That’s fair. I can’t deny that. ‘I know. I’m sorry. Even if it’s worth nothing to you, I am sorry. I should have been more open about how I was struggling.’
‘Hart.’ I hear the pain in his voice because he’s taking it out on my hands, the way he is squeezing. I try to squeeze back, encouraging him to let out his thoughts.
‘Is it true that you wanted to die?’
I force a lump down my throat at the candid question.
‘Yes.’
‘Because of me?’
‘Yes.’
This is the moment that breaks him. Tears soak his cheeks as he rests his head in my lap. It’s too unbearable for me, but right now, this is about him, and I need to remember that I’ve had years to work through my issues.
‘I’ll never forgive myself.’
Stroking his hair, I give him the solace he needs.
‘You can and you will, Linc, because I’ve already forgiven you. But most of all, I’ve forgiven myself,’ I soothe, basking in his silky strands between my fingers. His head is heavy on my lap, no doubt just like his heart.
‘You almost killed yourself because of me. Because you loved me. Because you couldn’t bear to live if I was with someone else. I’m a monster. I broke you.’ The distress is palpable. I can feel it eating him alive.
‘I’m better now,’ I promise.
‘How?’ he shouts. ‘You said you’re still triggered by me, that you always will be. Even your visit here…you said you vomited right after seeing me.

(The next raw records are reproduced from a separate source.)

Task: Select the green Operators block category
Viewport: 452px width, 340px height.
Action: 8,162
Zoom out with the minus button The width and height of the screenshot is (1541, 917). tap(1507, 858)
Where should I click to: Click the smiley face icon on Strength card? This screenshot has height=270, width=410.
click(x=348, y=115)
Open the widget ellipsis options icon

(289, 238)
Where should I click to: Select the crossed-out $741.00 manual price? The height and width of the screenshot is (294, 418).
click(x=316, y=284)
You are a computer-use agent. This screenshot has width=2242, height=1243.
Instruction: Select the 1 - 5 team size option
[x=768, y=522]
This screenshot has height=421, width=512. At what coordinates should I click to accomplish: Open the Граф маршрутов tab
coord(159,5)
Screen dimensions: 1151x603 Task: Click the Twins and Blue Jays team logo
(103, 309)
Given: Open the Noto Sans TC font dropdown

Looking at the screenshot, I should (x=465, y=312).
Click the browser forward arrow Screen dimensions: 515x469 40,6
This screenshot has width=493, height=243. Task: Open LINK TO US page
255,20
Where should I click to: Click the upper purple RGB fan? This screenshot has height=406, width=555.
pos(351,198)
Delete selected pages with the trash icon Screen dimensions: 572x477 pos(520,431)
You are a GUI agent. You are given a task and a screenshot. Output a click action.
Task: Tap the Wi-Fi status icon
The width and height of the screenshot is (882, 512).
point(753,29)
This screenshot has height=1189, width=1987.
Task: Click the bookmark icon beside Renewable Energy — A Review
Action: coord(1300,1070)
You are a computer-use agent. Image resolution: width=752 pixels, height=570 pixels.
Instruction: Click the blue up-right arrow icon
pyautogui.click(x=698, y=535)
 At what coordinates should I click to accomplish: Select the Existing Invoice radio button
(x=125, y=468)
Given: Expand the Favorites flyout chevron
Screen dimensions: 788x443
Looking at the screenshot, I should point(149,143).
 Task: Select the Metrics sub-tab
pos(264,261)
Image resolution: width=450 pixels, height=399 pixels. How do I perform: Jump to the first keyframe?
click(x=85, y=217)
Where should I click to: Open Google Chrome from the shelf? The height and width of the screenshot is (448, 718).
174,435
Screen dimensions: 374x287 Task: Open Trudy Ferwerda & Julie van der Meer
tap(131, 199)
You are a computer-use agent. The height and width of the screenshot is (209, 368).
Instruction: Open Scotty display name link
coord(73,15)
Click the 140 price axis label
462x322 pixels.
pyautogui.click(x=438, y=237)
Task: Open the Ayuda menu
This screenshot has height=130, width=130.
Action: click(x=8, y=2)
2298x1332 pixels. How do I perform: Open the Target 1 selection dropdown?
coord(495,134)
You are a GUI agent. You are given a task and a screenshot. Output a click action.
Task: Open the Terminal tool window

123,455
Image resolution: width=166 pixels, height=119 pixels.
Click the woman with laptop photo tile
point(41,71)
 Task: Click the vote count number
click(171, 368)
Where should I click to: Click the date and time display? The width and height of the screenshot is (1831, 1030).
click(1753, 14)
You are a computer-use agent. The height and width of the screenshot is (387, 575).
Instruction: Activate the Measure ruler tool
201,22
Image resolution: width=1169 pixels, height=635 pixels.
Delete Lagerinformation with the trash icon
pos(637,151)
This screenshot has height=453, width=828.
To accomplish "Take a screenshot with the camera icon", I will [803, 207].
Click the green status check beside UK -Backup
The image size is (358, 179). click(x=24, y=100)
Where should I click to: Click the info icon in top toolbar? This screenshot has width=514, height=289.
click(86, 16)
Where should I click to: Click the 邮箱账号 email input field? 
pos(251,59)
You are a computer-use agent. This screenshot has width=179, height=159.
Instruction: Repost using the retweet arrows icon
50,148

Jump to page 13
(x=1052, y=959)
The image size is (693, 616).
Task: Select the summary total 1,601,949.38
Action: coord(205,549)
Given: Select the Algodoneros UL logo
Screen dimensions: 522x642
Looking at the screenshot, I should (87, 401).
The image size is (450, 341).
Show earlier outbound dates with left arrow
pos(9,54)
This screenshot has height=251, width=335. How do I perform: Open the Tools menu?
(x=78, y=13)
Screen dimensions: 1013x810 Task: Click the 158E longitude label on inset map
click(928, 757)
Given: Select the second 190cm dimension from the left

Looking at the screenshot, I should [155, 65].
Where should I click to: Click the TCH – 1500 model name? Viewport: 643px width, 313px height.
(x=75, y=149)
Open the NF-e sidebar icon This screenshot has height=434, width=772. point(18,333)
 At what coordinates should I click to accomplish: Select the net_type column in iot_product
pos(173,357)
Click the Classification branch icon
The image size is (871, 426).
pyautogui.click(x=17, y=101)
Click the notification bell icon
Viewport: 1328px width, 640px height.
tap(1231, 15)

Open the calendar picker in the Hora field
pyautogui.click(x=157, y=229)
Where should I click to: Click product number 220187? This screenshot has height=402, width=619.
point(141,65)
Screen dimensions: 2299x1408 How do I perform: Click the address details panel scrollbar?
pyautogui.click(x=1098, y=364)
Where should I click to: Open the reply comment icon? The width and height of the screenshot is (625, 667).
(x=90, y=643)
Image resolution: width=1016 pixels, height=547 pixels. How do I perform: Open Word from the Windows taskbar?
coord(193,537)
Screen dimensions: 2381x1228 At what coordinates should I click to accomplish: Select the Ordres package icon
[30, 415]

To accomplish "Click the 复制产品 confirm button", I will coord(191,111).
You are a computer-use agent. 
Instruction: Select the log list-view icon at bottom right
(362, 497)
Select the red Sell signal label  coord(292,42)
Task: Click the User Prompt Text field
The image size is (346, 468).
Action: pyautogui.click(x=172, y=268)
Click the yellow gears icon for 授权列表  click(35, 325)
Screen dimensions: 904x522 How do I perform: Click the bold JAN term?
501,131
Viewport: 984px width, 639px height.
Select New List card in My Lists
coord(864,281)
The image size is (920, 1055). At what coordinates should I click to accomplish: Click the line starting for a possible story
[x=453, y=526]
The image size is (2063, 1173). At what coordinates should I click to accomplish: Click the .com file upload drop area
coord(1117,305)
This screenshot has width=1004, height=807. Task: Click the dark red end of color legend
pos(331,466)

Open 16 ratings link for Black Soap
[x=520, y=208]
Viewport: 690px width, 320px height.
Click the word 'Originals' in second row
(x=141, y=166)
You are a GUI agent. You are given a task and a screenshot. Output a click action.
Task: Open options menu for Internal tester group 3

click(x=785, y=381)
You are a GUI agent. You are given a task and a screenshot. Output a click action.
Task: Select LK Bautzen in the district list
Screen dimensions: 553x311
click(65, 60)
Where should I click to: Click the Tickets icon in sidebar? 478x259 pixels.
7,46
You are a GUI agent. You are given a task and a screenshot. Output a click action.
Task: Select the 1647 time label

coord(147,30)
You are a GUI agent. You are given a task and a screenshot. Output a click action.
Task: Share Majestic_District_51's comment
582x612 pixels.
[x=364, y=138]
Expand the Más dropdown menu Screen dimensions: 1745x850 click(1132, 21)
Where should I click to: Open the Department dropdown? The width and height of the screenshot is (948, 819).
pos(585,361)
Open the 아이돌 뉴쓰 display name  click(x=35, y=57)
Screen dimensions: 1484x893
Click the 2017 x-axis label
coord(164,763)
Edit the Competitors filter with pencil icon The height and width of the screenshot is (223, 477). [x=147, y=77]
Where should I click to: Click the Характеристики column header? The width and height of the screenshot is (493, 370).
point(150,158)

You don’t eat. I won’t let you kill yourself by loving or being with me again.’ There’s an adamant defiance in his voice as he lifts his head.
He’s already decided that there will be no us because he can’t risk the chance of breaking me again.
‘Linc. Stop,’ I scold his runaway thoughts. ‘You’re not making this choice for us. You don’t get to set me free because you think that’s the right or easy thing to do. You stay and you fight for us if you love me. You choose to be the best thing for me, not the worst. If you want me, we will find a way to make it work.’
There. I’ve laid out all my cards on the table. Without stumbling over my words, I’m proud I was able to verbalise what I want.
‘I hate myself.’
I snort. ‘I hate myself.’
‘I feel tortured, knowing how deep you spiralled.’
‘Yet, here I am.’ I sink into the lounge, feeling exhaustion overtake my body.
‘Are you in love with Jagger?’ The question is so left field, I burst out laughing, which makes him clench his jaw and place his fists on his lap. I bite my lip when I see how serious he is.
‘No.’ I’m firm.
‘But you love him. You said he was a soulmate or some shit.’ The words are bitter from his mouth. Jealousy consumes him. I won’t lie about who Jagger is to me.
‘I won’t rehash what you overheard. I love Jagger. He saved me when no one else did. He is a soulmate…but you’re my soul.’ I still don’t know what that means, but I don’t want things to be left unsaid anymore. ‘What he gave me filled a void while you were missing. He was the caretaker of my body, heart and mind while I figured myself out and fixed what was broken.’
‘Did you sleep with him last week?’
I shake my head slowly, reminding myself to be completely honest. ‘We had a goodbye kiss.’
‘Did he see you naked?’
‘Only my chest.’ I shrug. If my near nudeness will be an issue for him, then that’s something we’ll have to wade through together. It’s practically my brand.
‘It looked like you weren’t wearing bottoms.’ His accusatory tone is valid, so I let it slide.